DOCUMENT EXTRACT:
::::::

Scientific classification
- Kingdom: Animalia
- Phylum: Chordata
- Class: Aves
- Order: Passeriformes
- Family: Fringillidae
- Subfamily: Carduelinae
- Genus: Carpodacus
- Species: C. sillemi
- Binomial name: Carpodacus sillemi (Roselaar, 1992)

= Sillem's rosefinch =

- Authority: (Roselaar, 1992)
- Conservation status: DD

Species of bird

Sillem's rosefinch (Carpodacus sillemi), also known as Sillem's mountain finch or tawny-headed mountain finch is a species of rosefinch in the finch family. It is found only in China and was only known from two specimens collected in 1929 from the Aksai Chin area of southern Xinjiang Autonomous Region. In 2012, the bird was photographed 1500 km from the original collection location. This species was originally placed in the genus Leucosticte but a phylogenetic study using mitochondrial DNA sequences published in 2016 found that Sillem's rosefinch was a sister species to the Tibetan rosefinch (Carpodacus roborowskii). The International Ornithological Committee therefore moved Sillem's mountain finch to the genus Carpodacus.

::::::

[Saved data entries]
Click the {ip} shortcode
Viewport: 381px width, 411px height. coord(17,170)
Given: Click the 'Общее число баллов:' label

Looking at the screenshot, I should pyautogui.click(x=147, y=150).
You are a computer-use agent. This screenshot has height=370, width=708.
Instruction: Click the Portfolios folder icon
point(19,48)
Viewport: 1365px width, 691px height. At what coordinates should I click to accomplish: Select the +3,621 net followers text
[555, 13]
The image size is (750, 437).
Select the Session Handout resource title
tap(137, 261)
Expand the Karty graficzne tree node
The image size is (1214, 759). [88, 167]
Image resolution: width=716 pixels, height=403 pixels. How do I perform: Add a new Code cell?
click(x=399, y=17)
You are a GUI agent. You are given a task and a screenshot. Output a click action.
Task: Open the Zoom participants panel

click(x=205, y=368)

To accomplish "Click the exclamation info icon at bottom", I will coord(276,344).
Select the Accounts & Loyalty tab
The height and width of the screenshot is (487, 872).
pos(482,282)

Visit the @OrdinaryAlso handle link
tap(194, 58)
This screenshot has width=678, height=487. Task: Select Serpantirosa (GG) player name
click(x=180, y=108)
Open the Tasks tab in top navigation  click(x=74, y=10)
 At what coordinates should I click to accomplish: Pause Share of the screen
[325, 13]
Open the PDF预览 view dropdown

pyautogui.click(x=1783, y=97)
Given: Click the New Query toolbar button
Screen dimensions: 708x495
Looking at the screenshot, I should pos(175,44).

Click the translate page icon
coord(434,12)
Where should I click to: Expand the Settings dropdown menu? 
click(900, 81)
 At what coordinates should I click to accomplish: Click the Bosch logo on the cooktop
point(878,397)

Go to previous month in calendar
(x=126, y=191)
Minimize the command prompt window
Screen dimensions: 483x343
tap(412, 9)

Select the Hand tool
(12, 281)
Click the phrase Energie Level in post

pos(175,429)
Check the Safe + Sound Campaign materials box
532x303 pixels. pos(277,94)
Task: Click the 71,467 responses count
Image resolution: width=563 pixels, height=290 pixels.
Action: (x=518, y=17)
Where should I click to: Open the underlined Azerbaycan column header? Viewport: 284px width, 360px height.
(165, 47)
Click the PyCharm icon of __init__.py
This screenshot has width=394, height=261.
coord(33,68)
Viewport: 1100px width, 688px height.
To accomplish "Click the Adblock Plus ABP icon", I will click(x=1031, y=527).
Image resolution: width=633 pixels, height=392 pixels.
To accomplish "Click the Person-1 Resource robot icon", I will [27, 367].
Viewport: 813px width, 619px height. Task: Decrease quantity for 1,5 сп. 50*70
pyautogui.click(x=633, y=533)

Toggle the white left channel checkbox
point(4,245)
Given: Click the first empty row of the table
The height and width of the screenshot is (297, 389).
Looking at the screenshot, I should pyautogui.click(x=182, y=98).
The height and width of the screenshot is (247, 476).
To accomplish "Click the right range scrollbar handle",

::::::

EXERCISE DIRECTIONS: Reproduce everything from "- Conservation status: DD" down to "the genus Carpodacus." in the Sillem's rosefinch text, swapping "photographed" for "sighted".

ANSWER TO THE EXERCISE:
- Conservation status: DD

Species of bird

Sillem's rosefinch (Carpodacus sillemi), also known as Sillem's mountain finch or tawny-headed mountain finch is a species of rosefinch in the finch family. It is found only in China and was only known from two specimens collected in 1929 from the Aksai Chin area of southern Xinjiang Autonomous Region. In 2012, the bird was sighted 1500 km from the original collection location. This species was originally placed in the genus Leucosticte but a phylogenetic study using mitochondrial DNA sequences published in 2016 found that Sillem's rosefinch was a sister species to the Tibetan rosefinch (Carpodacus roborowskii). The International Ornithological Committee therefore moved Sillem's mountain finch to the genus Carpodacus.